Among these records, which lines include "showing"? Copy them out.

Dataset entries
- - -

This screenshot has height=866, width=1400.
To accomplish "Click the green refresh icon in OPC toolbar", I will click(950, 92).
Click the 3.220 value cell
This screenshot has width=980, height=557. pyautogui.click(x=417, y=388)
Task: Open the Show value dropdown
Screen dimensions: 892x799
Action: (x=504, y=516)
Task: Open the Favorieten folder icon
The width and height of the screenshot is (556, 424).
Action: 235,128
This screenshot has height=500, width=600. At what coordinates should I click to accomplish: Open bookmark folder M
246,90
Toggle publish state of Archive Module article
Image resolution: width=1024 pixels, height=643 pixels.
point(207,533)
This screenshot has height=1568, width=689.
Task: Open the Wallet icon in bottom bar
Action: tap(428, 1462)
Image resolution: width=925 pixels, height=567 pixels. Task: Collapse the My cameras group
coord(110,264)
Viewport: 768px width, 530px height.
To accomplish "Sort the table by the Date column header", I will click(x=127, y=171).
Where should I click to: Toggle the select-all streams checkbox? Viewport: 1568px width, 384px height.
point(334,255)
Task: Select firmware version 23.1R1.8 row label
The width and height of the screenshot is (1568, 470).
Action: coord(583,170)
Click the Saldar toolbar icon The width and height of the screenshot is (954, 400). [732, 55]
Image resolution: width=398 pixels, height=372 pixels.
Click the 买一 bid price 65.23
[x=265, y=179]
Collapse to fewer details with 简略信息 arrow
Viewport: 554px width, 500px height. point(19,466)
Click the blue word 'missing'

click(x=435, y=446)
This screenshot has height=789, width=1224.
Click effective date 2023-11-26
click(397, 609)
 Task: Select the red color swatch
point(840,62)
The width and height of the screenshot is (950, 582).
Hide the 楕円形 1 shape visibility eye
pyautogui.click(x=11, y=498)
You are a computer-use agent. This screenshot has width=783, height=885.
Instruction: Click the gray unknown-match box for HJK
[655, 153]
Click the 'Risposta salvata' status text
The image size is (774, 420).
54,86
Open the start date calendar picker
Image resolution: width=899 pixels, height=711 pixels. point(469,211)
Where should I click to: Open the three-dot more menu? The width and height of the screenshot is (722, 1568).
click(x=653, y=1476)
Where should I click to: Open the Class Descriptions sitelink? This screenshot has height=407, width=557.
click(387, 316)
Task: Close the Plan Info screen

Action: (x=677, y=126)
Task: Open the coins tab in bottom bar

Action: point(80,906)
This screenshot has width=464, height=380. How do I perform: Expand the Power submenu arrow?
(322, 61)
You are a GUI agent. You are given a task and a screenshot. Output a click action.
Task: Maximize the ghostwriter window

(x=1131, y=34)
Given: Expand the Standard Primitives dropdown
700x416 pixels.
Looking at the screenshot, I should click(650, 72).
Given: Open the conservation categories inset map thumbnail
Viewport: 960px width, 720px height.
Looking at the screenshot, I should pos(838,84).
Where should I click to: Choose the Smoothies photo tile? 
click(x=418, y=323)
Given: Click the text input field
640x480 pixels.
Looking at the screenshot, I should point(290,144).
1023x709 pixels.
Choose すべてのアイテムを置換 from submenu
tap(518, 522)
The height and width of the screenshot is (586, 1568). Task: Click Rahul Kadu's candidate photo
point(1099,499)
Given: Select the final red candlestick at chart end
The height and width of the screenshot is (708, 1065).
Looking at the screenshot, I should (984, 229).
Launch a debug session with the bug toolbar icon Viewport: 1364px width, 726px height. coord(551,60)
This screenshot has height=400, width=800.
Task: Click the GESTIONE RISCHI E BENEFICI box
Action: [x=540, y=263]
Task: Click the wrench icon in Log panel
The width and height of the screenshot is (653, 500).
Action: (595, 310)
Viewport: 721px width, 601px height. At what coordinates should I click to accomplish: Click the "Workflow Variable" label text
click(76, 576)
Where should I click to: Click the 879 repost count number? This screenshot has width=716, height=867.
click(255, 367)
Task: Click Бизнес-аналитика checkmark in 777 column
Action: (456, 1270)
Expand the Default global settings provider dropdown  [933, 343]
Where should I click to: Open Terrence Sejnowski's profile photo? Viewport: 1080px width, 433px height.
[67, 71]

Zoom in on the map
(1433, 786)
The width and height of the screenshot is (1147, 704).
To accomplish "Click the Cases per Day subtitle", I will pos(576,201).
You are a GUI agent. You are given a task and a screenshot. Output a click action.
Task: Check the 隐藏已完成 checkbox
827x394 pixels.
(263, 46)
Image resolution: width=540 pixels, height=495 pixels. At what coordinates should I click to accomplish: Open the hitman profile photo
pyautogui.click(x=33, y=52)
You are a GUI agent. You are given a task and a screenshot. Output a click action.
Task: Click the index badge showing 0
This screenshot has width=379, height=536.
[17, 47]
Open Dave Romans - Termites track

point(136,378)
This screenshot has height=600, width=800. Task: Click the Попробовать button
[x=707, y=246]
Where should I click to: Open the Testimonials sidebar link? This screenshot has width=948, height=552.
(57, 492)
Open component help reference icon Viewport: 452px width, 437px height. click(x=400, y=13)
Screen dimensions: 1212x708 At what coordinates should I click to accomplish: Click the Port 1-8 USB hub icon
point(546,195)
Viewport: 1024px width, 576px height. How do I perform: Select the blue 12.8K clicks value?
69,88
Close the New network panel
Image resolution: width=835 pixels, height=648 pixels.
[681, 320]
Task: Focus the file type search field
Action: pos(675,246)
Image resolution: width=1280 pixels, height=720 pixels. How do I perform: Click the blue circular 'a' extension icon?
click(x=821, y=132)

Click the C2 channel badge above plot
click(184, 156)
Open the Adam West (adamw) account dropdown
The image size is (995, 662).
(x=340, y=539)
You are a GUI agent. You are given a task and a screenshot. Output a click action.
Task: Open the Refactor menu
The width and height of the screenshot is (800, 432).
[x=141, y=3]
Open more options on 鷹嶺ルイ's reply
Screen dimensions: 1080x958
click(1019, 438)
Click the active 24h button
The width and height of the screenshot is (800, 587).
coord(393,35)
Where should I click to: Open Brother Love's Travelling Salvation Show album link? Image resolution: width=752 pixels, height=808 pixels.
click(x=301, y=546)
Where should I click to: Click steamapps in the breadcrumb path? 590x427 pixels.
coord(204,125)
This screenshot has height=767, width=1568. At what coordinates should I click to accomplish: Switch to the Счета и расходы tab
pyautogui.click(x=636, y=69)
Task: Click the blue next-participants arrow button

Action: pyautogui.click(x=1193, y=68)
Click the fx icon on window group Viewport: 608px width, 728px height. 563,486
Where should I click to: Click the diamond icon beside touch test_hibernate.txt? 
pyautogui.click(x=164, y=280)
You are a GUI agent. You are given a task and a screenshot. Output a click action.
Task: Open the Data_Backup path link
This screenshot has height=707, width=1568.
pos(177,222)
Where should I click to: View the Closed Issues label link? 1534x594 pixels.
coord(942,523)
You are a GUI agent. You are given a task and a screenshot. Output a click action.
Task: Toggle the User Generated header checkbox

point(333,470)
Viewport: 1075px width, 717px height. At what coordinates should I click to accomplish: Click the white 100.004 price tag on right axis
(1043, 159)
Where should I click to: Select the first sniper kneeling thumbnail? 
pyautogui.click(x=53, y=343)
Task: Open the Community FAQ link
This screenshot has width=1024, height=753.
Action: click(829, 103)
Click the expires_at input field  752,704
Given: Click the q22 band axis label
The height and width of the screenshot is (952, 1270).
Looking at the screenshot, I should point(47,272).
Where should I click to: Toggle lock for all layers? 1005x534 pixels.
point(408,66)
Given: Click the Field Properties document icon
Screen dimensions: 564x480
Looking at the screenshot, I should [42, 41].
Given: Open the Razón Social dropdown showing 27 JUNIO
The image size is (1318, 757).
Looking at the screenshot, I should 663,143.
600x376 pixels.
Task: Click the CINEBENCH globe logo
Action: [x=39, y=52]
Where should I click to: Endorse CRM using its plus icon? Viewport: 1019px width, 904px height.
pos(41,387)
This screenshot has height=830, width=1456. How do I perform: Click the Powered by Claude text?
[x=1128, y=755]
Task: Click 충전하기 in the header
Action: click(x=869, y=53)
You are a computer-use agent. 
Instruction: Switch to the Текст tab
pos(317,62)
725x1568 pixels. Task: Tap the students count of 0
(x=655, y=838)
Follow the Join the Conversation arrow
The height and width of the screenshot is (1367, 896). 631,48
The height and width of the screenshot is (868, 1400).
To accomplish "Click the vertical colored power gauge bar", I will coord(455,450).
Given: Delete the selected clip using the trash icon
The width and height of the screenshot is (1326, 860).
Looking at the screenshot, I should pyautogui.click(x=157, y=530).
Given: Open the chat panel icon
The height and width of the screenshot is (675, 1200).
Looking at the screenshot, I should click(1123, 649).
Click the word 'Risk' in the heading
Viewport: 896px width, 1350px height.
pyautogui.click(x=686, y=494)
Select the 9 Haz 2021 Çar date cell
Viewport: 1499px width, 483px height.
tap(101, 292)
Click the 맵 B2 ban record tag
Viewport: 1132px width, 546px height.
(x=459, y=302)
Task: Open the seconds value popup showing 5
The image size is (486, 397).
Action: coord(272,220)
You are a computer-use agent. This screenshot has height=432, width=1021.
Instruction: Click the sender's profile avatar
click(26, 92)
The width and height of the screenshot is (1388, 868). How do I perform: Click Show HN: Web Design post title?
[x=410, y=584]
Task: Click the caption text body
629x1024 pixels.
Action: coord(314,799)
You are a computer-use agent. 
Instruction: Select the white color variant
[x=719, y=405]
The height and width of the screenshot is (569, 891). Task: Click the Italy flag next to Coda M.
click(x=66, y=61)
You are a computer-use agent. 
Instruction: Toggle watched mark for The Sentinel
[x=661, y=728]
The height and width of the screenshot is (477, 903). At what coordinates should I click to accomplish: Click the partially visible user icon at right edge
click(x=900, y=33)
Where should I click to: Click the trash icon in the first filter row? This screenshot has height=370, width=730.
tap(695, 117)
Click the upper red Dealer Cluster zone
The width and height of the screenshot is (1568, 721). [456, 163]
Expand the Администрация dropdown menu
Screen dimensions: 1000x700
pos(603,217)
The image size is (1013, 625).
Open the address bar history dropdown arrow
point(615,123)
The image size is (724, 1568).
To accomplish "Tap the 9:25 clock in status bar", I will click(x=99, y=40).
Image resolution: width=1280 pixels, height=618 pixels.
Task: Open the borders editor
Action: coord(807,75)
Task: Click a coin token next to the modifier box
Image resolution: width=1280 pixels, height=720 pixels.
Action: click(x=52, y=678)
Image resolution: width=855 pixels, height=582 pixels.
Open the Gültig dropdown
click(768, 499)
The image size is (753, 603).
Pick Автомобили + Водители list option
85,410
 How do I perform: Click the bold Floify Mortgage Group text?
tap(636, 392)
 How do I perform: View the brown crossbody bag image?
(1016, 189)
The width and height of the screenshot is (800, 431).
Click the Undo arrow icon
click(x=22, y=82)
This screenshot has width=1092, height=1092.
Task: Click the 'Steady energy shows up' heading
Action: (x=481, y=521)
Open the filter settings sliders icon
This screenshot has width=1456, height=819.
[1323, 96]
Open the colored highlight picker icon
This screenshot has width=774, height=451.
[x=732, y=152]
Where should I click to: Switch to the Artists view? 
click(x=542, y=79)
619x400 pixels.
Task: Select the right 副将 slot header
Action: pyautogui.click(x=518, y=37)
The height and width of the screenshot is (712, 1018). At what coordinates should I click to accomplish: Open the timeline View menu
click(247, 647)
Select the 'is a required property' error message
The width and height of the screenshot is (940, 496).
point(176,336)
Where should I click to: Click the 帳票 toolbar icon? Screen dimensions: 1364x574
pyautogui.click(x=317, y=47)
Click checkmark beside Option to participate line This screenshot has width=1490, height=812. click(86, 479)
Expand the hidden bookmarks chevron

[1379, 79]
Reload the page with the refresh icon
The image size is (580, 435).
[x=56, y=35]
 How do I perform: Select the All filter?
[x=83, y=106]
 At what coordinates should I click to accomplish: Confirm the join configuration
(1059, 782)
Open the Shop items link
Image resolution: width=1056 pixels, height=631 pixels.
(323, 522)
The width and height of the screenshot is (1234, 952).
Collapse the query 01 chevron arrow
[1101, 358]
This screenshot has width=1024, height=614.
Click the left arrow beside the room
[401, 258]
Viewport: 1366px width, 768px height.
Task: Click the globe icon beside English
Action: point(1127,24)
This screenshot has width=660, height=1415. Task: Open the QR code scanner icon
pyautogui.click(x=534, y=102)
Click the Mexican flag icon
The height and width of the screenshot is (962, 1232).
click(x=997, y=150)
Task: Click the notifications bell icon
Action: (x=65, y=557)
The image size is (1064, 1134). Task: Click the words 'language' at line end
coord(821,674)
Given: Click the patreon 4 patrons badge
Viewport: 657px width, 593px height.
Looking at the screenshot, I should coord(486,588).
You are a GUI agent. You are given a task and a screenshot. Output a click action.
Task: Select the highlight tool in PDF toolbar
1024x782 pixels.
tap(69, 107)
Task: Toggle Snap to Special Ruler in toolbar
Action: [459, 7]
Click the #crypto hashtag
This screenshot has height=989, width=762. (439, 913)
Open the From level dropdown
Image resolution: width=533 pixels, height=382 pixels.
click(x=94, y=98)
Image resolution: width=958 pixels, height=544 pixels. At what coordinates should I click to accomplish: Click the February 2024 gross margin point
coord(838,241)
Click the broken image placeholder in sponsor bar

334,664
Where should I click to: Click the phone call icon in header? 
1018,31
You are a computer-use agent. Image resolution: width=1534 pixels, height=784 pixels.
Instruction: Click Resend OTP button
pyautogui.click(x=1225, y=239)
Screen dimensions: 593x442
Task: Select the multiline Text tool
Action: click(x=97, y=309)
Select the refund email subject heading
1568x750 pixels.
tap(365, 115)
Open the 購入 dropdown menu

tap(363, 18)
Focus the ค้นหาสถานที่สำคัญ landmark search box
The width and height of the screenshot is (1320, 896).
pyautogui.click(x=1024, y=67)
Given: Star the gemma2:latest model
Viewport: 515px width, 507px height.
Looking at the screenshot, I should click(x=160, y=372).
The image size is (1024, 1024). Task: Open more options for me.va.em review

- - -

# OUTPUT OF THE EXERCISE:
Task: Click the index badge showing 0
Given: Open the Razón Social dropdown showing 27 JUNIO
Task: Open the seconds value popup showing 5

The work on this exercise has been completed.